Como algumas pessoas veem o acordo Nvidia & OpenAI
Os paralelos com a Bolha da Internet
A crítica mais comum à Inteligência Artificial é simples: os recursos investidos parecem desproporcionais frente a uma tração ainda incipiente. Mesmo 700 milhões de usuários soam pouco diante de trilhões em capex. O cenário lembra a bolha da internet.
Demanda incerta (oferta vem primeiro)
Na virada do século, centenas de bilhões foram enterrados em fibra ótica antes de sabermos se o tráfego seguiria a tempo. Isso gerou excesso de capacidade e preços em queda.
Hoje, vemos algo parecido: uma corrida ao capex de data centers e energia (com projeções de consumo mais que dobrando até 2030), enquanto a demanda final por IA corporativa/consumidor ainda está sendo “descoberta” em produtos, UX e unit economics.
Se o ritmo de “tarefas” que a IA resolve não acompanhar, parte da capacidade ficará subutilizada ou migrará de treino para inferência/serviços mais baratos. Mesmo análises otimistas reconhecem lacunas de financiamento e infraestrutura para sustentar o atual compasso de investimento.
2) Acordos circulares (ontem e hoje)
No fim dos anos 90, as operadoras de fibra ótica corriam para cabear o mundo. Mas havia um problema: pouca demanda real. A solução encontrada foi engenhosa e desastrosa. Empresas como Global Crossing e Qwest começaram a trocar entre si contratos de capacidade de rede, os famosos IRUs.
Funcionava assim: uma vendia US$200 milhões em capacidade para a outra e, no mesmo trimestre, comprava de volta o mesmo valor. Nos balanços, tudo aparecia como “receita de venda”, inflando números e encantando Wall Street. Na prática, era dinheiro girando em círculo, sem tráfego de dados para justificar. Por alguns anos, parecia um jogo que não tinha como dar errado. Só que a farsa não resistiu ao teste do tempo.
Quando a bolha estourou, ficou claro que existia fibra demais e clientes de menos. A Global Crossing entrou em falência com mais de US$12Bi em dívidas, símbolo de um sistema que tinha confundido arranjos financeiros com demanda genuína.

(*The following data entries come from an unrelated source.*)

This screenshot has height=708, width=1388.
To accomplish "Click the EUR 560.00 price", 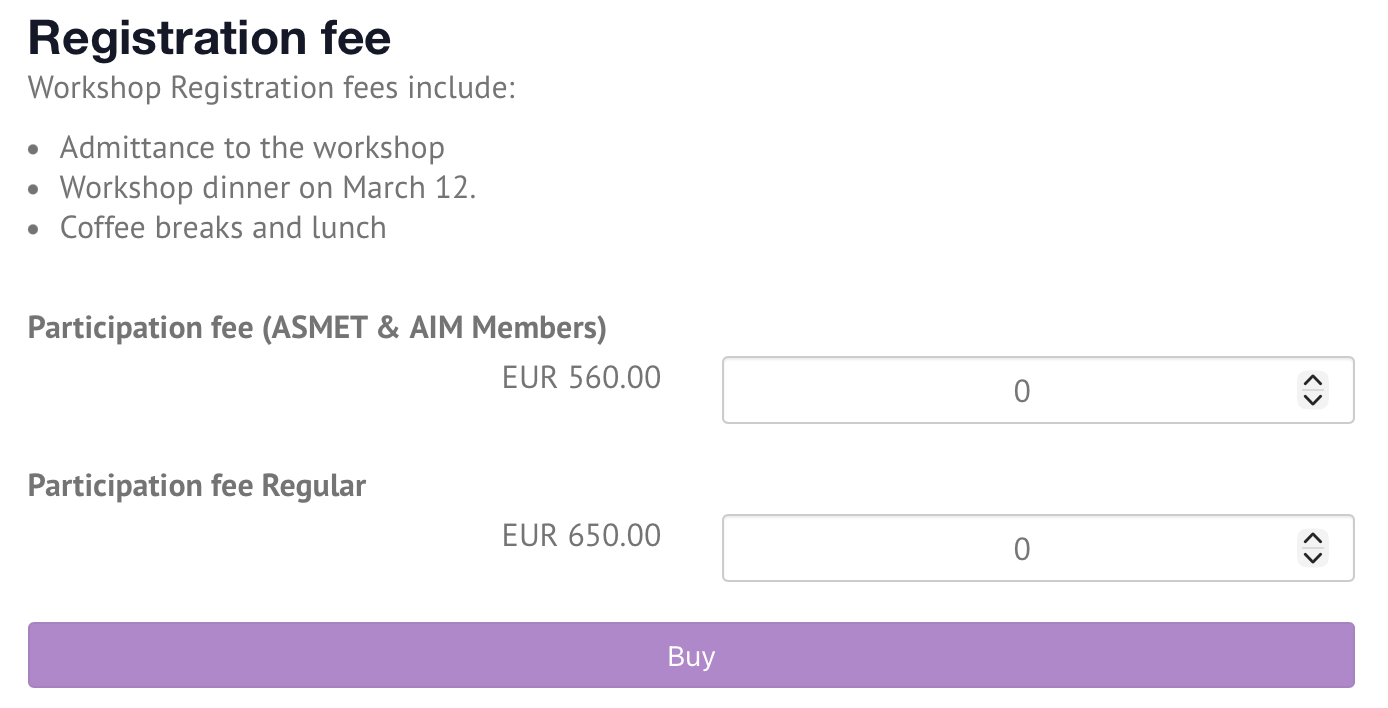I will point(581,378).
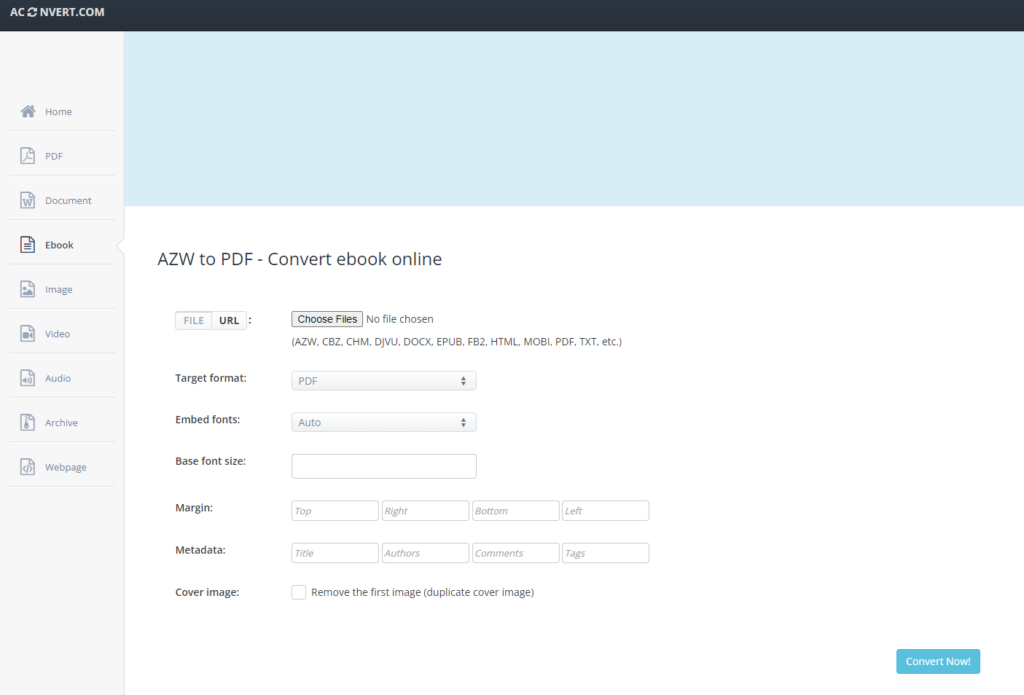
Task: Focus the Base font size field
Action: click(383, 466)
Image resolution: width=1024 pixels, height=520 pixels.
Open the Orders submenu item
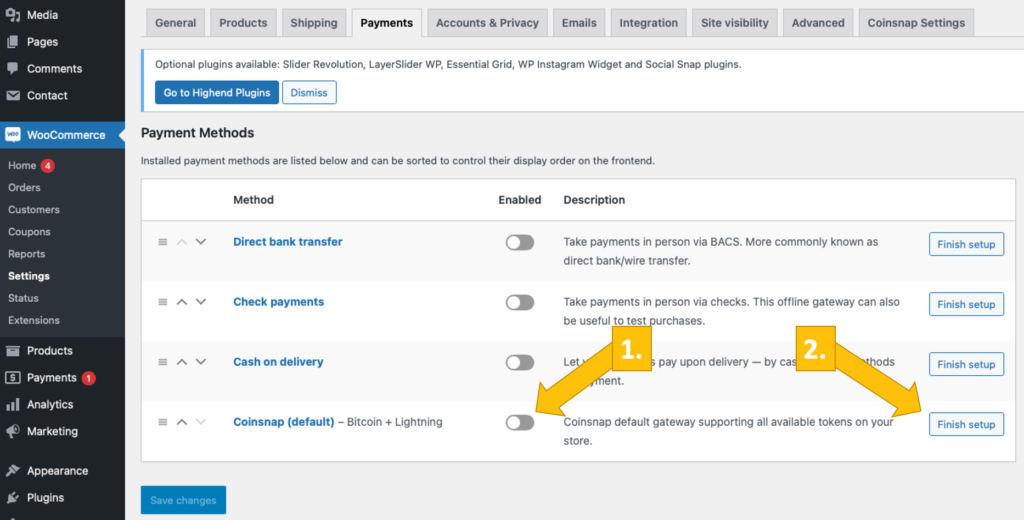coord(24,187)
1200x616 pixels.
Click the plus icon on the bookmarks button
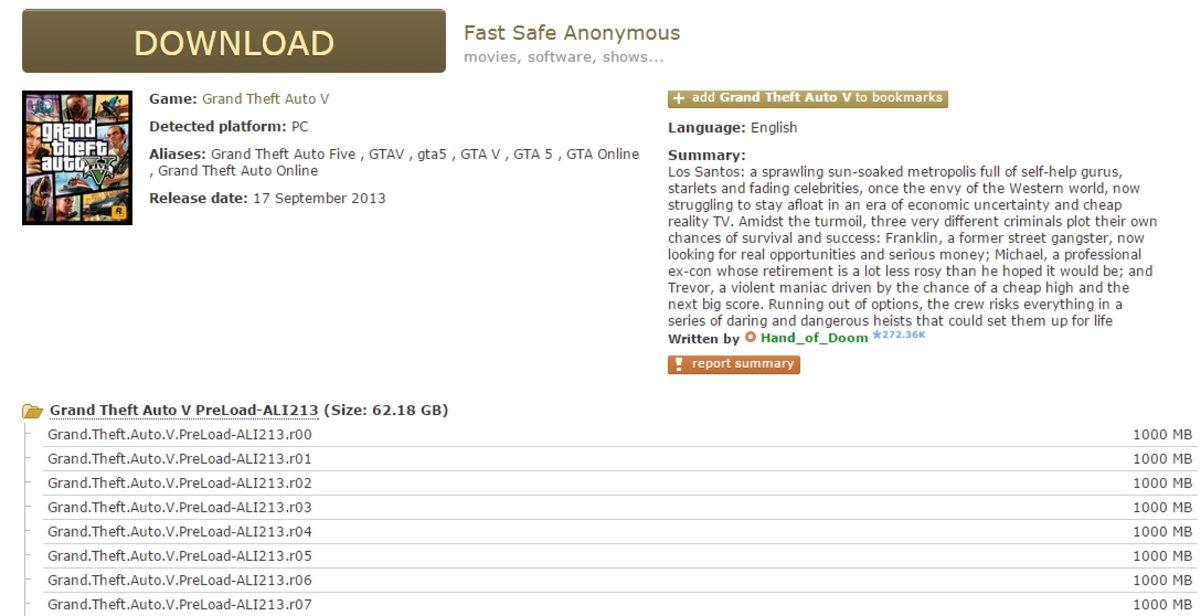679,98
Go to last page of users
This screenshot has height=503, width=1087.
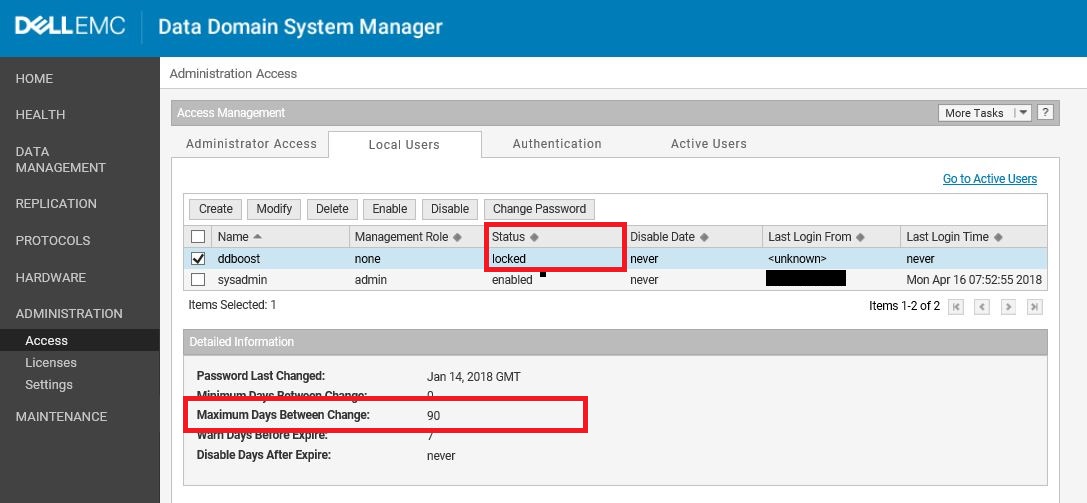(1035, 306)
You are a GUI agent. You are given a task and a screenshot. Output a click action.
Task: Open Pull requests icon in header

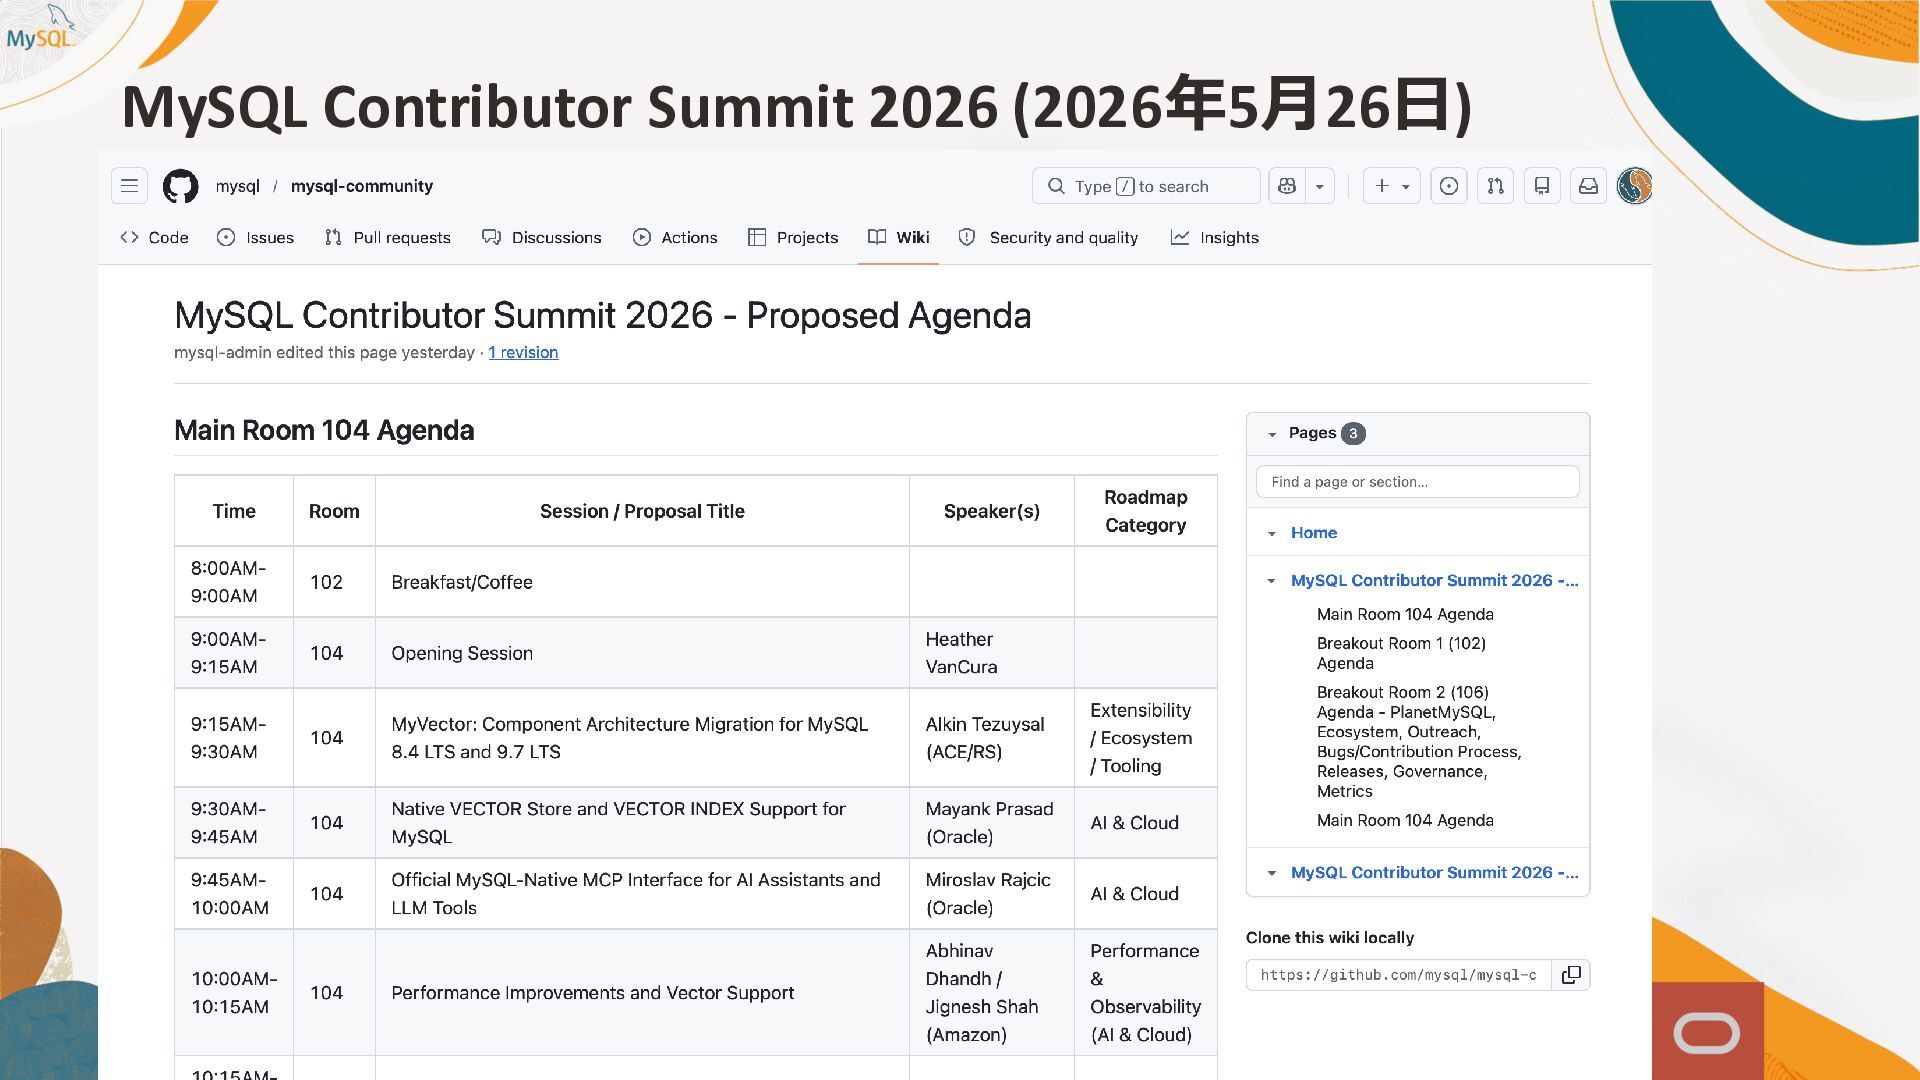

Hoje os acordos entre Nvidia, OpenAI, data centers e startups de GPU cloud não são a mesma coisa, existe uso real e casos de negócio. Mas o paralelo serve como alerta: quando um setor começa a se financiar a si mesmo em círculos, sempre existe o risco de que a demanda não apareça na velocidade esperada.
Fonte: Kakashii
Fomentando uma Industria para mudar o mundo
O que Huang está fazendo vai além de construir uma empresa. Ele esta liderando a criação de uma indústria inteira. Um ecossistema que promete permear toda a sociedade. Temos paralelos na história. Na fantástica série “Os Homens que construíram a América”, tem uma cena que em minha opinião define bem espírito com que Huang esta operando. Nela, John Rockefeller está sendo questionado agressivamente por um juiz por suas práticas monopolistas, ao que ele responde:
“Quando eu entrei na indústria do petróleo, havia caos. Eu trouxe ordem. Eu peguei um mercado de segunda categoria e ineficiente e construí uma indústria. Foi feito da maneira que foi porque era assim que tinha que ser feito. Ninguém reclamou quando eu trouxe luz para todos os lares. Ninguém reclamou quando eu gerei milhares de empregos ou milhões de dólares com as exportações. O petróleo é o que move este país. Vocês chamam isso de monopólio, eu chamo de empreendimento. Agora, me digam: por que estou aqui?”
O que me faz terminar esse artigo refletindo se IA terá um impacto tão grande quanto o petróleo.